Tuesday, January 29, 2013

The Conversation of Existentialism


The Conversation of Existentialism is a long one to have, the conversing parties being you and yourself. I’ve never come across a simpler concept that was so all encompassing and complex within itself.
It almost allures you in with sense of finality and meaning or a definitive lack of it therein; and once in, you realize it to be the quicksand the ancient mystics warned you of. Yet, even within their supposed attempts to dissuade you from self discovery, they seem to create a subconscious want to submerge yourself head first into the pool of questioning everything.

The premier question being WHY.
Why what you may ask, the answer being “Why anything”
What is the point of everything and therefore, what is the point of anything.

I do realize my own shortcomings in describing something that even great people have failed to fully capture in words, yet through the limitations in my capacity to loquaciously describe this which I’ve been going through, know that it does not belittle or limit the intensity of how much I think I feel it.
Why did I use “I think” instead of the more acceptable “I know”? Because I know nothing.

I don’t believe in everlasting bonds of relationships or supernatural powers. I don’t know what happens when I die but I know I will. Statistically and empirically, I can suggest, nothing happens when I die. 4 million years is enough for there to have been at least ONE testable, widely accepted ‘truth’ about what happens when we die. Instead, it boils down to just uneducated guessing, and I mean uneducated in every sense of the word, for only a very very insignificant section of the scientific population even accept the theory of an after-life, let alone the theory of a soul.

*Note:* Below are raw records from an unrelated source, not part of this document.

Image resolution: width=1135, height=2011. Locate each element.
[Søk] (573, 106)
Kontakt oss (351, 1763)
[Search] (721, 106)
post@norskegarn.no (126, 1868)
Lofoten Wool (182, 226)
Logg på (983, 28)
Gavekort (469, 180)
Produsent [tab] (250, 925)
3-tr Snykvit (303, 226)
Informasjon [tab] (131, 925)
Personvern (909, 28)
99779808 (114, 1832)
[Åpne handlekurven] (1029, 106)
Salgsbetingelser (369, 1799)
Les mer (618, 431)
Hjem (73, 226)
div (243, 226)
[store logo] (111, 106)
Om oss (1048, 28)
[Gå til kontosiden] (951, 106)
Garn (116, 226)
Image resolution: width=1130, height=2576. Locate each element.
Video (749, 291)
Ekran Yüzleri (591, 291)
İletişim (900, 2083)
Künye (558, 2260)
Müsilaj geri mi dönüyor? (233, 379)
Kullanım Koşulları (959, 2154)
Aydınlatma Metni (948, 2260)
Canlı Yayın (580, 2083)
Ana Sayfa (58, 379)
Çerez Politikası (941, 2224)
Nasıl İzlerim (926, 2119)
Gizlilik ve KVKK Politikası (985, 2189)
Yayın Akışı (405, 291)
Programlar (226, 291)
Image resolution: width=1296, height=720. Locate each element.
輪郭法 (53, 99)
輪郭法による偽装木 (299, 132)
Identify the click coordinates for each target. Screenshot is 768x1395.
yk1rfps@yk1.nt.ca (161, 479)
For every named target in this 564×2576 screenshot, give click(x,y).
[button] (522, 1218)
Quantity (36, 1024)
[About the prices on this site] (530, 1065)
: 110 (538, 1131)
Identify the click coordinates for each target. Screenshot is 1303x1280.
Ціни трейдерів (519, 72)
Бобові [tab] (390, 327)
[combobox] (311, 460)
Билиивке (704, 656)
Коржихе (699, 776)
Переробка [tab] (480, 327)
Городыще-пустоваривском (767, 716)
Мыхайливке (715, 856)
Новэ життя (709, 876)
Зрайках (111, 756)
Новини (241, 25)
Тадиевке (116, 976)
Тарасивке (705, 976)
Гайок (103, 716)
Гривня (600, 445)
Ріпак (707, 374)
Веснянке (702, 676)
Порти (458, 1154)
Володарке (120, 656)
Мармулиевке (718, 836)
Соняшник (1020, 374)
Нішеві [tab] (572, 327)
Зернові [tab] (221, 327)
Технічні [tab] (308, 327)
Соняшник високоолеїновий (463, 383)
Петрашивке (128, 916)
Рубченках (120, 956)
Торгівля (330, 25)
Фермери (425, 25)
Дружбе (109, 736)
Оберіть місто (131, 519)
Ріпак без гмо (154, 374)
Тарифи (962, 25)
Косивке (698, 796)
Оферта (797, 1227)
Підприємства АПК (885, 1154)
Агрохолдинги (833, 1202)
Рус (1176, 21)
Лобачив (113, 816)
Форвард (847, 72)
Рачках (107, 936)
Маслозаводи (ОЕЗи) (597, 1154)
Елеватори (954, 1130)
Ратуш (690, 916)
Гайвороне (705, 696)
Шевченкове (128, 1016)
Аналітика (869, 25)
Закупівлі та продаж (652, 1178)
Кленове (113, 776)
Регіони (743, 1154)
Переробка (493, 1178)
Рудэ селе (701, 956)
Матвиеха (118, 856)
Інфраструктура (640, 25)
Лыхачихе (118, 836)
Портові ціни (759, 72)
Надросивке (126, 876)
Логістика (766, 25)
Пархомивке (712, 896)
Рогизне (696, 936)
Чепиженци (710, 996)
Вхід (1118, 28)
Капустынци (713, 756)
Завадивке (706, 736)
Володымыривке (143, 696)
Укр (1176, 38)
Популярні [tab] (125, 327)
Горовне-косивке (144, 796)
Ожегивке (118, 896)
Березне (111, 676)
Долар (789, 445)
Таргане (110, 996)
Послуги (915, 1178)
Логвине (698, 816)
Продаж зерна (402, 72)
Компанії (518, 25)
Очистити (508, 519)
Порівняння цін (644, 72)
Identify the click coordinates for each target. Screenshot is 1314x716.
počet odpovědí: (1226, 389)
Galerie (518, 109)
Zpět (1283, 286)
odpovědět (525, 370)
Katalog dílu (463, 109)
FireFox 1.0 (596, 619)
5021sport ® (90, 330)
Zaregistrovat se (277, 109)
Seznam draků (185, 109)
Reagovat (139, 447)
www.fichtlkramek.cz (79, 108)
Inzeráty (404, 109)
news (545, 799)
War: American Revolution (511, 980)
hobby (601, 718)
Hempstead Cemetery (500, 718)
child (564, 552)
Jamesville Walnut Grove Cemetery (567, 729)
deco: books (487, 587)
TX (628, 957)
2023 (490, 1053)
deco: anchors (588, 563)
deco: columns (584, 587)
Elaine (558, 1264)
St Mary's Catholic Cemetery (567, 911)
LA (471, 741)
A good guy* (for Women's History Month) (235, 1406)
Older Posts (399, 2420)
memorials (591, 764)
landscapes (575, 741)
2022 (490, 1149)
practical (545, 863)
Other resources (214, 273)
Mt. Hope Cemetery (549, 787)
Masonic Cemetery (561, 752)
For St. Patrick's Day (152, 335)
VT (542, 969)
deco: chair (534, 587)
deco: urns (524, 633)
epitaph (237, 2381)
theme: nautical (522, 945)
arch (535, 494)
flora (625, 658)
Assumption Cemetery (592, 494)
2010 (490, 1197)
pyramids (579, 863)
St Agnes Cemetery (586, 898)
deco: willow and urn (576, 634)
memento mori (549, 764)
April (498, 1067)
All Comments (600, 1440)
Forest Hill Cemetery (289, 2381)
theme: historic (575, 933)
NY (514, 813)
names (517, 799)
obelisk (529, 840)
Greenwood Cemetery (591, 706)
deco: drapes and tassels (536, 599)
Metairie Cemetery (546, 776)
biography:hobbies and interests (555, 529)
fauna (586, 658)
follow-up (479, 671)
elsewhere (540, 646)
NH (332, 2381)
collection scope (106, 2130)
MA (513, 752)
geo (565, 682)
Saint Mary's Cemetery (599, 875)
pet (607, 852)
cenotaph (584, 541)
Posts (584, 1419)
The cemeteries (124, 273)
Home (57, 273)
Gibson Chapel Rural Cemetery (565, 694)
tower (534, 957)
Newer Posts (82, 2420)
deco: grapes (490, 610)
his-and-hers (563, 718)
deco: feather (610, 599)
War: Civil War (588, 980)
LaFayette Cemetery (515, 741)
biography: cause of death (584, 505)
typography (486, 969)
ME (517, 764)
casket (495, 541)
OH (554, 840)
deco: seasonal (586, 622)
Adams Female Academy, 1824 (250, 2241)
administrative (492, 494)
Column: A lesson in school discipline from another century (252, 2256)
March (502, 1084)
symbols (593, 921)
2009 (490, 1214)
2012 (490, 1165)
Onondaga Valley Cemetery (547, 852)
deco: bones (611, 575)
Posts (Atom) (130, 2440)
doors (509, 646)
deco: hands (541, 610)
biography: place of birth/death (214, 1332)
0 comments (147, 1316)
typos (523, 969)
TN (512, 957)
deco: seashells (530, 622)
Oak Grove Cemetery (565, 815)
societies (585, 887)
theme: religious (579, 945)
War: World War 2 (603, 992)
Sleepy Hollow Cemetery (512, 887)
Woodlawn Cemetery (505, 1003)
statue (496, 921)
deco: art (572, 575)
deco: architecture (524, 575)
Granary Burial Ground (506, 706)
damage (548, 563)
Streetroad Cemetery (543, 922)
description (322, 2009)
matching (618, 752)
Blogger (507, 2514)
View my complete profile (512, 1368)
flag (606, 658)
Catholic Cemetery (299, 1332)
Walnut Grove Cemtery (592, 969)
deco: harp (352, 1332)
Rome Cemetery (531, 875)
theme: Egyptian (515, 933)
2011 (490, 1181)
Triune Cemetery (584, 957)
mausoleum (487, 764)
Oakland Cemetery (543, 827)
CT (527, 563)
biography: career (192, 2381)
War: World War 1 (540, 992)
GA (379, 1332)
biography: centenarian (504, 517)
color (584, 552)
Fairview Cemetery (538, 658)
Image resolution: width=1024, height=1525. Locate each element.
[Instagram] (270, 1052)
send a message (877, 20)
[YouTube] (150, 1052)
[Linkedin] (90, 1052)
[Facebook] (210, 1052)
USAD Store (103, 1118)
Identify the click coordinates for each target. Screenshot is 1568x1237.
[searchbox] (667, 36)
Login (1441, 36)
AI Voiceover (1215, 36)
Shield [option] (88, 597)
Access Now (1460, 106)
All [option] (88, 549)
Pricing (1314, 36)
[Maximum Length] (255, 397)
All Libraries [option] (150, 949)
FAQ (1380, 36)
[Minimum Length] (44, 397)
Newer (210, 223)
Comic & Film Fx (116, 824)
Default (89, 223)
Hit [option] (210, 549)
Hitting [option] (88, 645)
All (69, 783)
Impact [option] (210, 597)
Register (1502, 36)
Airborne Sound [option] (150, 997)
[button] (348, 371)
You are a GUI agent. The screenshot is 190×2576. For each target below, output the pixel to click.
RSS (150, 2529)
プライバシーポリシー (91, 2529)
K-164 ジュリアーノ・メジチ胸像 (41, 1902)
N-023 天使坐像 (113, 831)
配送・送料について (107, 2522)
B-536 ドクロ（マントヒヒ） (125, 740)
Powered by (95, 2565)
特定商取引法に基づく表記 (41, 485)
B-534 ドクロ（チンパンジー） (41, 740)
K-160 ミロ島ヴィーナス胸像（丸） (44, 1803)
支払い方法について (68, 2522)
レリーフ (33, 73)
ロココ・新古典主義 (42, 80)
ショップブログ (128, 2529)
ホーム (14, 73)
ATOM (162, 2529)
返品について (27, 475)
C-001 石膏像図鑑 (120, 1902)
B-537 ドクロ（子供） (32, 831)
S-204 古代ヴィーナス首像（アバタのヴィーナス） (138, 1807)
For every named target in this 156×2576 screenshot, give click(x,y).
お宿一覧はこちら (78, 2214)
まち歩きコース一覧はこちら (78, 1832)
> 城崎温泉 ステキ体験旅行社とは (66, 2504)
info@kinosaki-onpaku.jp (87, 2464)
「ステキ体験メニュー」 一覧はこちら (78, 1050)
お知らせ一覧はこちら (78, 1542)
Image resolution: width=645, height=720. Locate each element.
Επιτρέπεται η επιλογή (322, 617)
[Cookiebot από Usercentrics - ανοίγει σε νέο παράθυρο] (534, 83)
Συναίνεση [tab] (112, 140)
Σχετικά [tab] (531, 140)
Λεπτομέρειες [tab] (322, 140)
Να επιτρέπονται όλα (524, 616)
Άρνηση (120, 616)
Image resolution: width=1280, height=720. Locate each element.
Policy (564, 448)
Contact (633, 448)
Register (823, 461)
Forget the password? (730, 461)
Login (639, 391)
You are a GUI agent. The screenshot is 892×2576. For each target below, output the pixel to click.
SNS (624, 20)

Why is it them imperative to have this conversation at all?
Well let us look at it this way. Children have all sorts of problems. From homework to not enough television time; from play ground fights to not getting their desired toys; from being unable to talk to cute members of the opposite sex to not having the money and freedom they think they deserve.
These are exactly the problems we have as adults, albeit upgraded versions of these.
People who never push through this level are your average general populace. They eventually succumb to a “mid-life crisis” and push through it with material or emotional replacements for their supposed problems. Their mid-life crisis becomes a persistent phenomenon and they live building false ideas of entitlement and sometimes is replaced by shallow egos. Affairs are had, expensive things bought, temper tantrums thrown and sometimes anguish projected onto other innocent people.

The Percentage of the general population that breaks through the first layer are people that reach the second level of problems. The problems brought by spiritualism or religion or even by the absence of it. This is where people question the existence of a creator, a lot of people that reach here lean towards believing in a supernatural creator and therefore eventually get trapped here forever and exist in limbo between here and the first layer, believing in a mix problems caused by the first and second layer.

The last kind push through, resolve their out problems and are fairly well settled with the idea of a lack of a creator and therefore battle with the biggest problem of all. The self.
What to do with yourself in a world that was born of random probability and chance.

This is the toughest and biggest battle. Once you’ve reached here, you either fall into a deep depression or reach heights of happiness not even known to be attainable before. From here, you can never fall back into the first category, although if you’ve rushed your way here, you can slip back into the second.


Now, the Why.
Would you live your life as a child? Is that because you are really only scared to grow up? What if really this IS the only life you’ll ever lead. What do you have to lose then? Would you not want to let go of the petty squabbles of problems you have now?
The choice is simple really. To grow up, or not to.